How should we decide how many clusters to create?

This is a follow up post for ‘Visualizing K-Means Clustering Results to Understand the Characteristics of Clusters Better’. I’d recommend you take a look at it first if you haven’t yet.

In the previous post, we have used the default setting of 3 for the number of the clusters.

Why 3 clusters?

That’s because 3 is the default! ;)

Now, seriously, how many clusters we should create?

In this post, we will take a look at how to find the most optimal number of clusters using the same 2016 California Election data.

Finding How Many Clusters to Create with Elbow Curve

The K-means Clustering algorithm requires you to set the number (K) of the clusters when you build the model.
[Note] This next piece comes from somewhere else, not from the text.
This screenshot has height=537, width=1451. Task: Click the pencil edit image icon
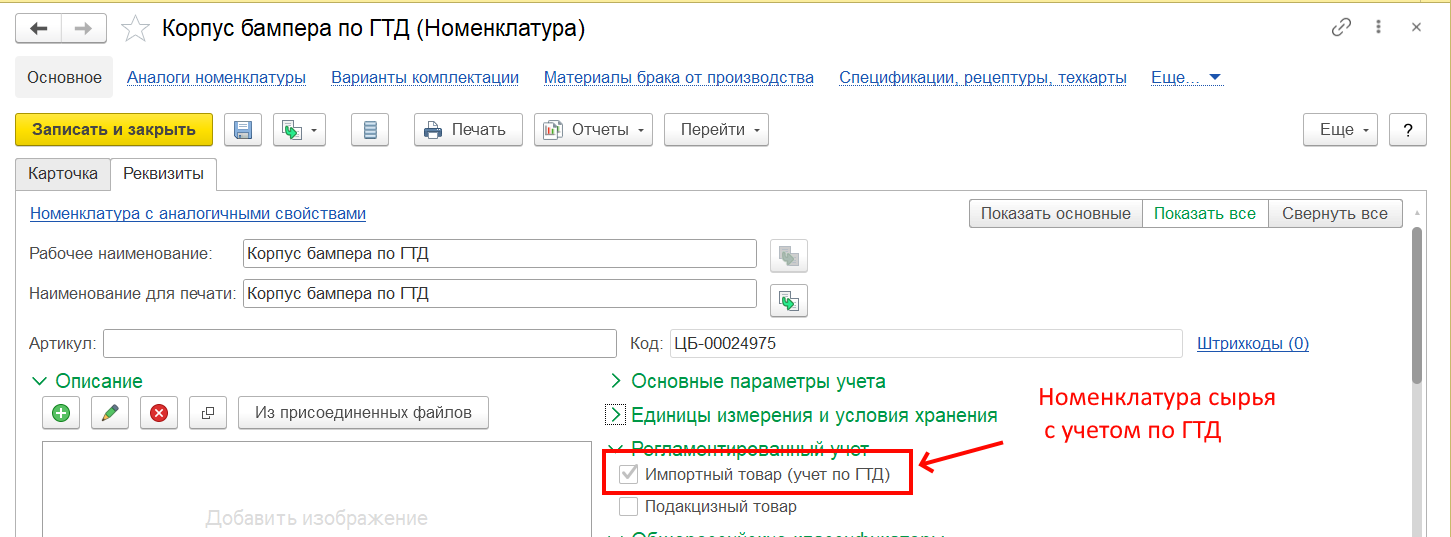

And the obvious question here is,

“What is the magic number K?”

There are a few ways to answer the question. One of them is called ‘Elbow Curve’,

We iteratively build the K-Means Clustering models as we increase the number of the clusters starting from 1 to, let’s say, 10. Then we can calculate the distance between all the members (in our example they are the counties) that belong to each cluster and the center of each cluster every time we build a new model.

This will give us a series of models with different distance values. Finally, we draw a line that connects all the distances of the clusters like the below.
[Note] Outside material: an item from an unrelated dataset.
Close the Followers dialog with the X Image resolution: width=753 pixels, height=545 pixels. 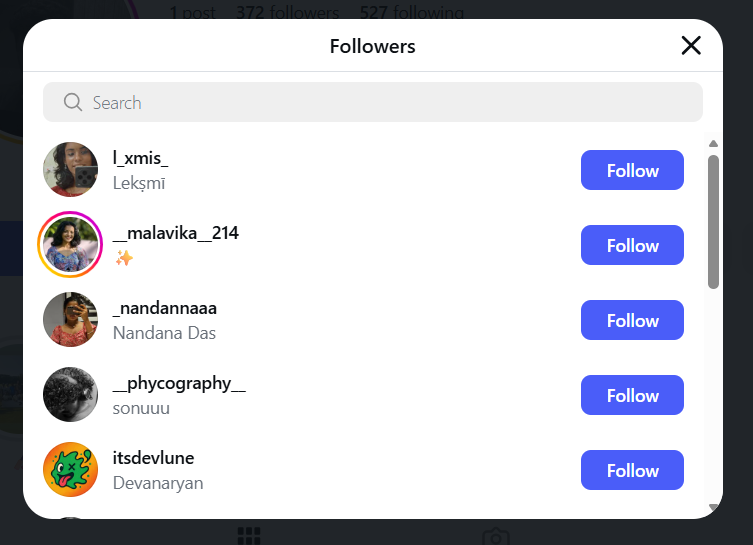691,45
The Y-Axis is the distance and the X-Axis is the number of the clusters.

And when you see a huge drop that means increasing the number of the clusters for one at that point dramatically helps to optimize the model in terms of how good it separates the members. The distance keeps decreasing as you increase the number of the clusters, but usually, there is a point where the decline settles.

And we call this point ‘Elbow’ because it looks like the elbow of our arm.
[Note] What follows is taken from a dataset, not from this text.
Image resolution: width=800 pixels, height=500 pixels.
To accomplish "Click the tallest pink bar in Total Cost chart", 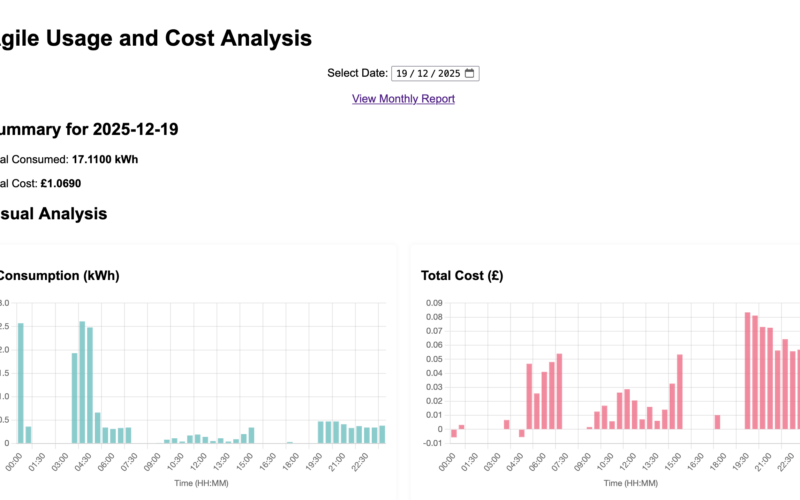I will [x=747, y=370].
Luckily, we don’t need to do the above task manually thanks to the new K-Means Clustering feature under Analytics view.

Let’s take a look.

Finding the Optimal Number of Clusters

We’ll use the same K-Means Clustering model we built in the previous post. We built the clustering model to cluster the California counties based on the supporting rates of the 17 ballot measures from the 2016 California Election.

Click the Property button.

In the property dialog, set ‘Find Optimal Number of Clusters’ to TRUE and click ‘Apply’ button.

This will produce a chart like the below.

Here, the elbow of the curve is around the number 3, so most likely 3 is the optimal number of the clusters for this data.

Experiment with Different Numbers of Clusters and Compare Them

Let’s compare a few clustering models varying the number of clusters from 1 to 3.

Here’s how it looks when we have 2 clusters.

Here’s one with 3 clusters.

Finally, here’s one with 4 clusters.

Now, when we increase the number of the clusters to 4 there is a new blue colored cluster that used to be either blue or orange when there is only 3 clusters.

This blue color cluster seems to be at supporting counties for the ‘liberal’ measures because they are at the positive side of the gray lines that represent the ‘liberal’ measures. But they are not as ‘enthusiastic’ as the green clusters. And if we think such degree of the difference then increasing the number of clusters from 3 to 4 is meaningful.

But, when we had only 3 clusters we had a liberal cluster, a conservative cluster, and a middle cluster, and if we think that’s a useful separation in terms of grouping the counties then having 3 clusters is good enough and no need to make the clusters even more separated.

The reason we want to cluster the data into a set of groups is that we want to find similarities among the categories such as the counties. Hence, the smaller number of the clusters is better in order to identify simpler similarities to interpret. The bigger number of the clusters will become harder to interpret the character of each cluster.

However, the smaller number of the clusters obviously might not be able to capture a small but important difference between the groups that could have been found by increasing the number.

This is why Elbow Curve method can be helpful. It helps how increasing the number of the clusters contribute separating the clusters in a meaningful way, not in a marginal way.

Does Elbow Curve always work?

Note that some data doesn’t produce the kind of Elbow Curve we saw in this post and you might have a hard time to find one Elbow point.

In such cases, I’d recommend you use various charts to visualize the clustered data and compare the differences that are made by changing the number of clusters, and find the most meaningful set of clusters. And the new K-Means Clustering under Analytics view can help you do such exploration quickly.